Bharti Walmart, a joint venture (JV) between Sunil Bharti Mittal’s Bharti Enterprises and the world’s largest retailer, Walmart, plans to raise Rs 500 crore from global banking majors such as Citigroup, JP Morgan Chase, Deutsche Bank and BNP Paribas, to fund its expansion plans, according to sources in the know.
It had earlier said it planned to set up 10 to 12 wholesale cash and carry centres in 2012, which would generate employment for 5,000 people. According to estimates, each such centre requires an investment of Rs 50-60 crore. At present, Bharti Walmart has 17 stores across the country.
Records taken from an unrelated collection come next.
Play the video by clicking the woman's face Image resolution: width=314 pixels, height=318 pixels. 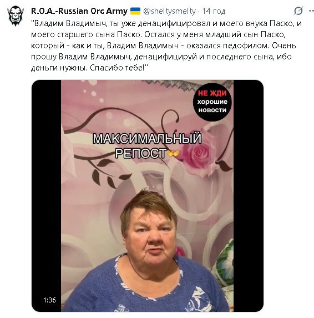151,235
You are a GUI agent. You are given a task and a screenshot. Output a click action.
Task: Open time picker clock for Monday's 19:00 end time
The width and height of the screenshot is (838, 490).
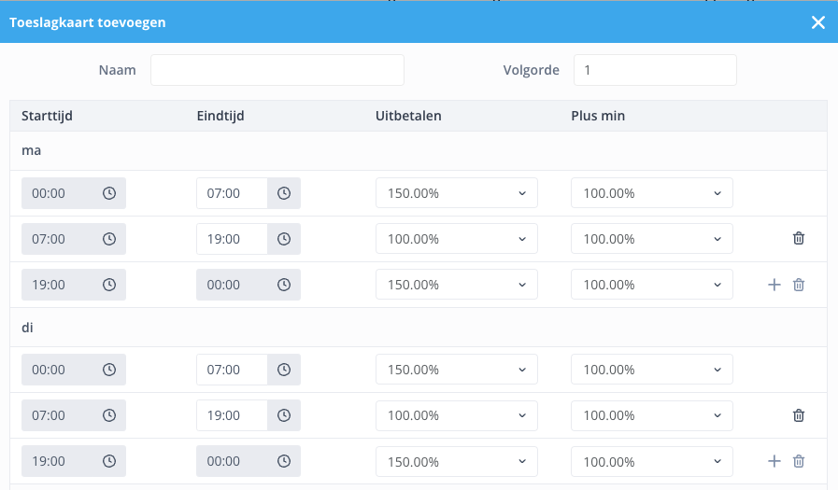[x=284, y=239]
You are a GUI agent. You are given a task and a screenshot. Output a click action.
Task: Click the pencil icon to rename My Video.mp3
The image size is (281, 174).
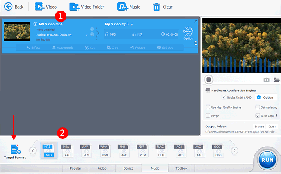[x=132, y=24]
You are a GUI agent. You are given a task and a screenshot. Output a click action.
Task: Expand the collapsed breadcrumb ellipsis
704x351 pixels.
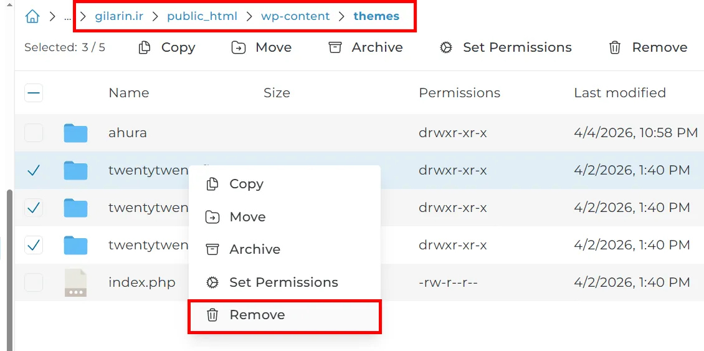pos(67,17)

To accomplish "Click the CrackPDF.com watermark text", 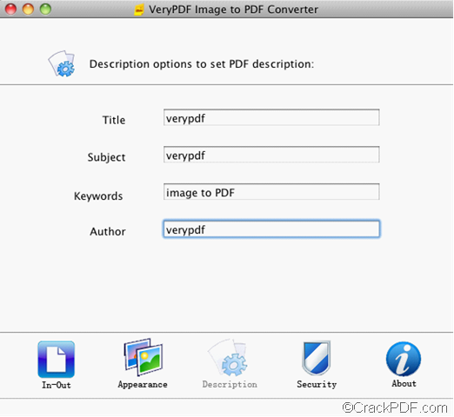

A company spokesperson confirmed talks were on. “The money is being raised for investing in building of an efficient back-end infrastructure and for our Best Price Modern Wholesale Cash and Carry store roll-out programme,” he said.
India allows 100 per cent foreign ownership in wholesale operations and single brand retail. Germany’s Metro, French company Carrefour and UK’s Booker are the major players in the Indian cash and carry market, besides Bharti Walmart.
“It shows the market is maturing and banks are gaining confidence in the sector. Some level of equity investments have happened in the JV and it thought it is time to leverage. It also could be that the domestic partner may not want to put equity and a $100-million debt is not a big deal for Walmart,” said Harminder Sahni, founder and managing director of Wazir Advisors, a business consultancy.
In December, the government put on hold plans to open the multi-brand retail sector to foreign chains due to political opposition.
However, finance minister Pranab Mukherjee said in his 2012-13 Budget speech that talks were on with several states in an effort to reach a consensus on the issue.